Top of RECORD EXTRACTS

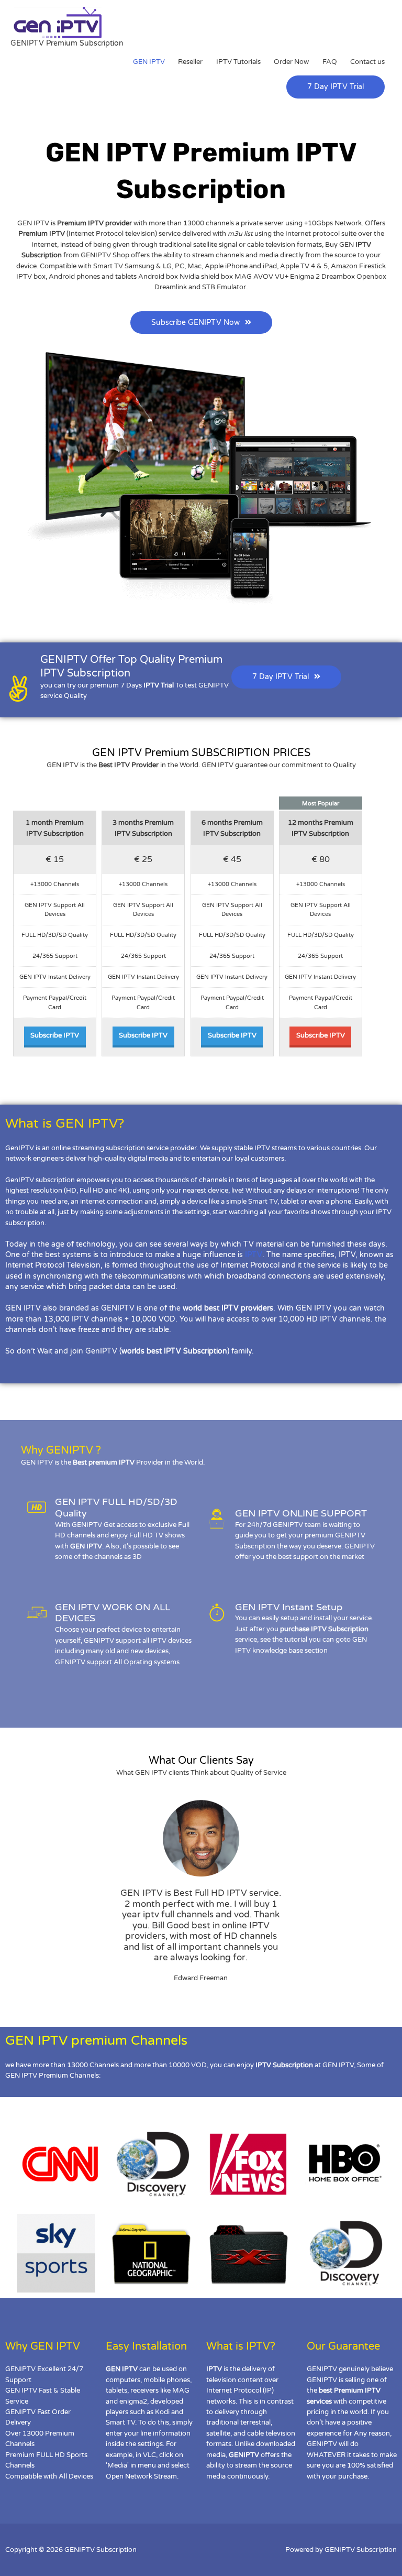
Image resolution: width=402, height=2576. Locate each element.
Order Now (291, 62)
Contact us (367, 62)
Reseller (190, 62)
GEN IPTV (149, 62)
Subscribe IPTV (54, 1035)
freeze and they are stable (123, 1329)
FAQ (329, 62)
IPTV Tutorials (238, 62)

Bottom of RECORD EXTRACTS

◆ **WORK REQUIRED**
Wherever a line in the entries above holds "IPTV", copy that line.

◆ **THE COMPLETED TASK**
GEN IPTV (149, 62)
Subscribe IPTV (54, 1035)
IPTV Tutorials (238, 62)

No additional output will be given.